Microsoft's change from a per-CPU server OS licensing model to a per-core approach has caused many organizations to look for ways to reduce Windows Server licensing costs. Finding and eliminating zombie VMs is one way to accomplish this goal.
Advances in virtualization technology make it quick and easy to scale workloads out horizontally, but this ability has a downside: It can lead to server sprawl. Many application owners see virtual servers as an almost-unlimited resource, so they create VMs quickly and forget them just as fast. Left unchecked, this can lead to numerous zombie servers wandering through a virtual infrastructure.
Numerous virtual servers lead to real costs
Even the smallest physical server requires an organization to spend a minimum of $6,155 for a Windows Server Datacenter edition license based on Microsoft's 16-core minimum per server. For a quad-core server with a total of 96 cores, the cost jumps to more than $36,000. That's before Software Assurance gets tacked on.
This sticker shock of the new pricing model hits companies considering a migration, and it causes administrators to take a closer look at the workloads in their inventory in an effort to find ways to cut down on Windows Server licensing costs.
A zombie server that isn't doing much doesn't present a huge drain on resources, because hypervisors excel at allocating resources to VMs that need it. However, these zombie servers increase the VM density per host and drive the need for additional hosts, which leads to higher Windows Server licensing costs.
Finding the VM is just the first step
The best way to deal with a zombie virtual server is to remove it. It's not a complex process to dispatch these VMs. Finding them is where the difficulties lie, because it's possible to inadvertently remove a VM that's still necessary.
As part of the investigative work, IT admins need to identify the zombie VM, then verify it is needed. This two-step process is critical to avoid removing or stopping production workloads.
Admins can detect zombie workloads by name or by performance, but the easiest is by name. Temporary servers are often spun up without much advance planning and, consequently, do not match the company's server-naming scheme. The hard part is determining if the workload has a valid purpose. IT admins should not disconnect or remove something that looks off just by its label.
This is where the monitoring aspect comes into play. If the admin finds a server that appears to be dormant, with no CPU activity or network I/O over the course of several days, then it might be a zombie VM. Instead of deleting it, disconnect it from the network. This is an ideal way to see if anyone notices without causing much harm.
If someone asks about the VM, then IT can reconnect the server easily. When the organization finds VMs that don't use the proper naming scheme, find out what the server does and who owns it to ensure they follow best practices the next time.
If no one asks about the server after about a week, then shut it down. Keep it in this shutdown state for several days. If there are no complaints, remove it from the virtual inventory and place it in cold or low-tier storage for about a month before deleting it. This procedure offers a smart and safe way to consolidate workloads on the virtual hosts.

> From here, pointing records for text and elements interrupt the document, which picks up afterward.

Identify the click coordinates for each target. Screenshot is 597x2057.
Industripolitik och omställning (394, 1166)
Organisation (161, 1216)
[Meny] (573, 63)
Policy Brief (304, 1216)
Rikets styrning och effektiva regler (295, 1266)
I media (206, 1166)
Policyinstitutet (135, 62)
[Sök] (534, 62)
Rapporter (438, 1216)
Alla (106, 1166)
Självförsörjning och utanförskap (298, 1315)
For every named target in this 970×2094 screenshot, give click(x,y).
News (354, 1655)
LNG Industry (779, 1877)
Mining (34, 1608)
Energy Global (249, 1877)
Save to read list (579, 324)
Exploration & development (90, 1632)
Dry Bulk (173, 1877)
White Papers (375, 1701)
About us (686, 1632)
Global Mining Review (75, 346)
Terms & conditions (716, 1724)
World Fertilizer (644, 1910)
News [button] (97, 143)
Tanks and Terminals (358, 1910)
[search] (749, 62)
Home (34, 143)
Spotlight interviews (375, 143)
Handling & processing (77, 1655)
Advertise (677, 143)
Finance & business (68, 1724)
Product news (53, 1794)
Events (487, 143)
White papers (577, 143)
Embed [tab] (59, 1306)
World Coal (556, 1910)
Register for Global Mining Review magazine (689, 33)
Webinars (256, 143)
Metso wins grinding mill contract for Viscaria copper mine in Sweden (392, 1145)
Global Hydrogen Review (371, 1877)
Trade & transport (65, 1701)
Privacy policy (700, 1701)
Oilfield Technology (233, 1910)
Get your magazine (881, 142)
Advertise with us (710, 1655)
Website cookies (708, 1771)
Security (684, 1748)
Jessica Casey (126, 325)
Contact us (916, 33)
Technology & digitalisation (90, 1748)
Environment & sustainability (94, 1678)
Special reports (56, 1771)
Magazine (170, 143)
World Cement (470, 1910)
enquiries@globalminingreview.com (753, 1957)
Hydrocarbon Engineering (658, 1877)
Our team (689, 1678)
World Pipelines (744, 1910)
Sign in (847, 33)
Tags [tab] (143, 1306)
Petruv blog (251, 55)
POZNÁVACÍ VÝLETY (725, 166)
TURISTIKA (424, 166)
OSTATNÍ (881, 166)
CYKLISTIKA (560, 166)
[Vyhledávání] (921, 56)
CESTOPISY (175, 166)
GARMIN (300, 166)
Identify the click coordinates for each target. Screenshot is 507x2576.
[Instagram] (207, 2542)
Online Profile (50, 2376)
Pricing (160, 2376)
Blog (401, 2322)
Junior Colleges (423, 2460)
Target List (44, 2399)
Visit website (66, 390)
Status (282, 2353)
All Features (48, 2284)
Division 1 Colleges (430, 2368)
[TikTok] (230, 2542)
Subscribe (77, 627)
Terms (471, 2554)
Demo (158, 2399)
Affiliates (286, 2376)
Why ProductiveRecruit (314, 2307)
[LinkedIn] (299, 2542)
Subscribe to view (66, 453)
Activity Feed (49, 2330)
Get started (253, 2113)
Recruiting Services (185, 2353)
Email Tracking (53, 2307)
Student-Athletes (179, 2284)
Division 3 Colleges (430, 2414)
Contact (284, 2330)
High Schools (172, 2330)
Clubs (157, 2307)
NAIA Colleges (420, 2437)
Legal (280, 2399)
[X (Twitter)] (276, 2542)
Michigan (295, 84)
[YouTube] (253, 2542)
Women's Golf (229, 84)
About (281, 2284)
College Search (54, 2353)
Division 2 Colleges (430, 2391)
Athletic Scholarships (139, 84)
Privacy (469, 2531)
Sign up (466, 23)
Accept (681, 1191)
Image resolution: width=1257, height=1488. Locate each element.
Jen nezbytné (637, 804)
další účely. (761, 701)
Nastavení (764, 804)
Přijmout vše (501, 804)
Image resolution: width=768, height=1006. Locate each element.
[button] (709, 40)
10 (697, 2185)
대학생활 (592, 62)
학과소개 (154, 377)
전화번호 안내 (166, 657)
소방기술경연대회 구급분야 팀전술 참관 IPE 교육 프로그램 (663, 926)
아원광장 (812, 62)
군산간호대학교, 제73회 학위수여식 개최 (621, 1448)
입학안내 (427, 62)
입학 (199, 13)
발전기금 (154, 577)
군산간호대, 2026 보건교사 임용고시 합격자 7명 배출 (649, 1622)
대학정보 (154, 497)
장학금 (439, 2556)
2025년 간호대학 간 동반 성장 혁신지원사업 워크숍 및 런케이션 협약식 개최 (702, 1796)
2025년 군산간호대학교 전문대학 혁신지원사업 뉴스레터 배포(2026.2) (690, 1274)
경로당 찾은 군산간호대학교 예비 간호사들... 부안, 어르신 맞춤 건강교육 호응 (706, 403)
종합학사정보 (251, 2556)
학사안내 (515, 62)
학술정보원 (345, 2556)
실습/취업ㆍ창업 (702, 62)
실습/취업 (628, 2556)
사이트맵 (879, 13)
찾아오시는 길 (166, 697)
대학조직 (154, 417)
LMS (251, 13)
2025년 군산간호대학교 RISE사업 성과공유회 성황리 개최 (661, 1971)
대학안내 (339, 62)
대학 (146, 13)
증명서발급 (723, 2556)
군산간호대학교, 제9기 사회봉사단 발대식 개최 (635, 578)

Removing zombies has other benefits
The verification process is the risky part when it comes to zombie workloads. Pulling a VM out of production can trigger a disruption, which is always a concern. There are risks when removing zombie workloads, but the payoff can be huge when the organization can cut back on Windows Server licensing costs.
In addition to the financial savings, removing zombie servers also saves IT admins from unnecessary maintenance. Admins responsible for patching servers have probably been updating these zombie workloads, along with all of the other VMs, to avoid exposure to an east-west attack. This time and effort puts a drain on the IT staff's resources.